An ensemble is a collection of weak models to make a better decision as we approach the final outcome. An ensemble could be based on

  1. Bagging – A technique where you sample the records without replacement from the training dataset and build a large number models in parallel. Once all the weak models are built, a voting mechanism is used to determine the final outcome of the model. e.g.: Random Forest Trees
  2. Boosting – A sequence of weak models are built where each model makes corrections on the wrongly classified sample and thus improves the accuracy. e.g.: GBM, XGBoost
  3.  Stacking – An approach to learning intermediate features by training N models from N sampled buckets from the training dataset. The scores or probabilities from these models form the training features for the next layer of training models. You stack the output of one set of models as input to the next set of models as in neural networks. Hence, the name is referred to as stacking. e.g.: Neural networks

Before we get to the ensembles, it would be useful to understand the history of different types of decision trees.
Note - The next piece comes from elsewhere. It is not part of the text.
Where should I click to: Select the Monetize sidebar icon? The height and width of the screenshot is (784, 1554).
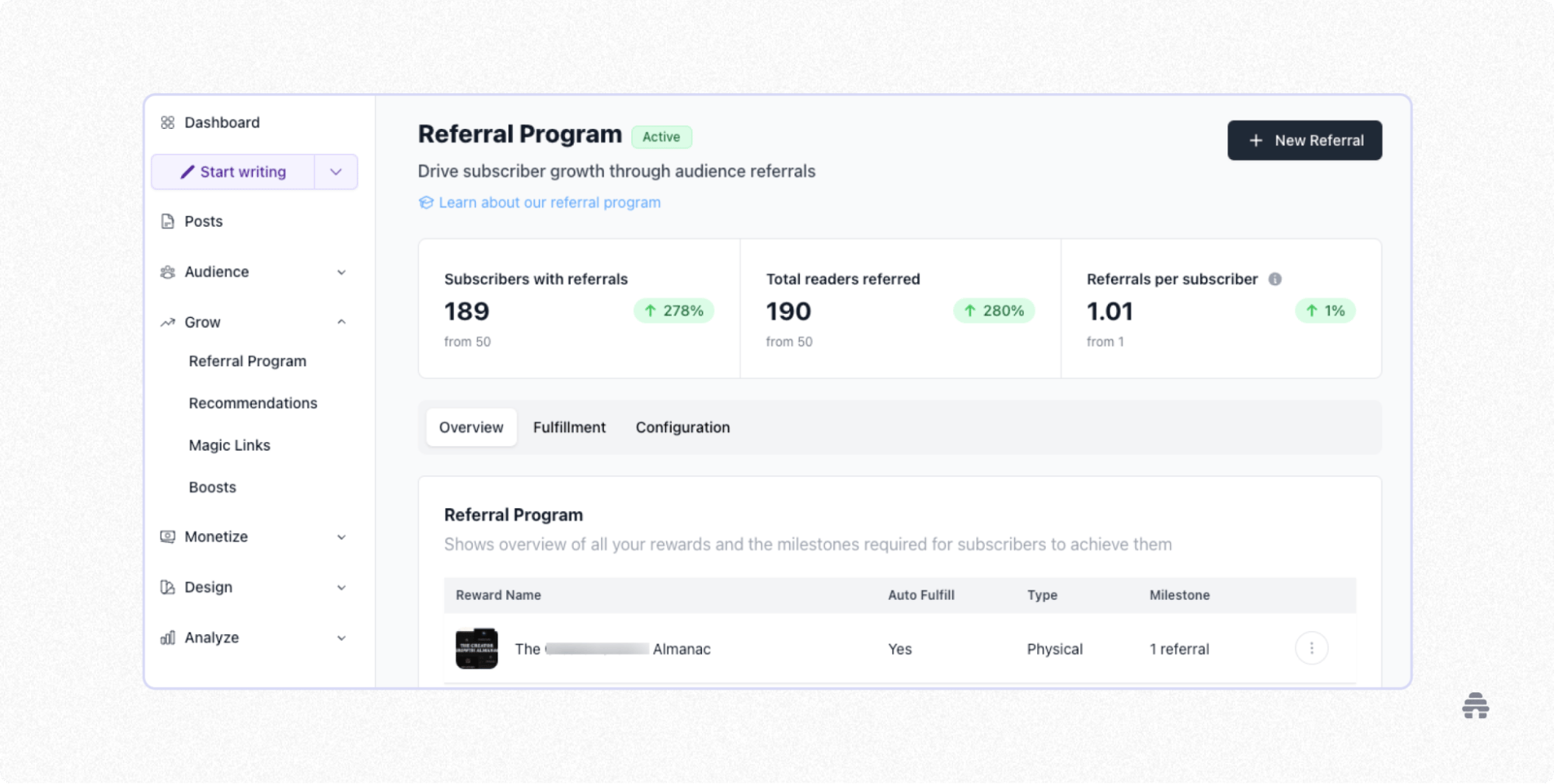[x=167, y=536]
Decision trees has been used by statisticians and more recently machine learning experts in computer science field for a number of applications.

Decision trees is one of most important techniques in machine learning since it has the properties to segment non-linear high-dimensional data without overfitting or under-ftting the model.

A number of types of decision trees exist in practice:

  1. Classification and Regression Trees (CART)
  2. C4,5
  3. ID3
  4. CHAID etc.

The decision trees have some characteristics that is needed to build a model

  1. Ability to handle Predictors that have both numeric and categorical values (ordered or unordered)
  2. Target Variable can be binomial, multinoulli, unordered categorical values or a regression score
  3. Trees decide the data partitioning based on a impurity measure
  4. Trees can be grown and pruned back


Classification and Regression Tree (CART)

CART was first published by Breiman et. al. in 1984. The CART recursively splits data in two partitions based on minimizing the “impurity” of each node over all predictors and full training dataset.  It exhaustively searches over each predictor if it can split the node impurity than than the rest. If so, the data is partitioned into two groups and further recursively partitioned.

Some examples of node impurity are

  1. GINI Index
  2. Entropy
  3. Variance




(to be continued..)



  1. Breiman, Leo, Jerome H. Friedman, Richard A. Olshen, and Charles J. Stone. “Classification and regression trees. Wadsworth & Brooks.” Monterey, CA (1984).
  2. Loh, Wei‐Yin. “Classification and regression trees.” Wiley Interdisciplinary Reviews: Data Mining and Knowledge Discovery 1, no. 1 (2011): 14-23.
  3. Quinlan, J. Ross. “Induction of decision trees.” Machine learning 1, no. 1 (1986): 81-106.
  4. Quinlan, J. Ross. C4. 5: programs for machine learning. Elsevier, 2014.
  5. Wu, Xindong, Vipin Kumar, J. Ross Quinlan, Joydeep Ghosh, Qiang Yang, Hiroshi Motoda, Geoffrey J. McLachlan et al. “Top 10 algorithms in data mining.” Knowledge and information systems 14, no. 1 (2008): 1-37
  6. Wolpert, David H. “Stacked generalization.” Neural networks 5, no. 2 (1992): 241-259.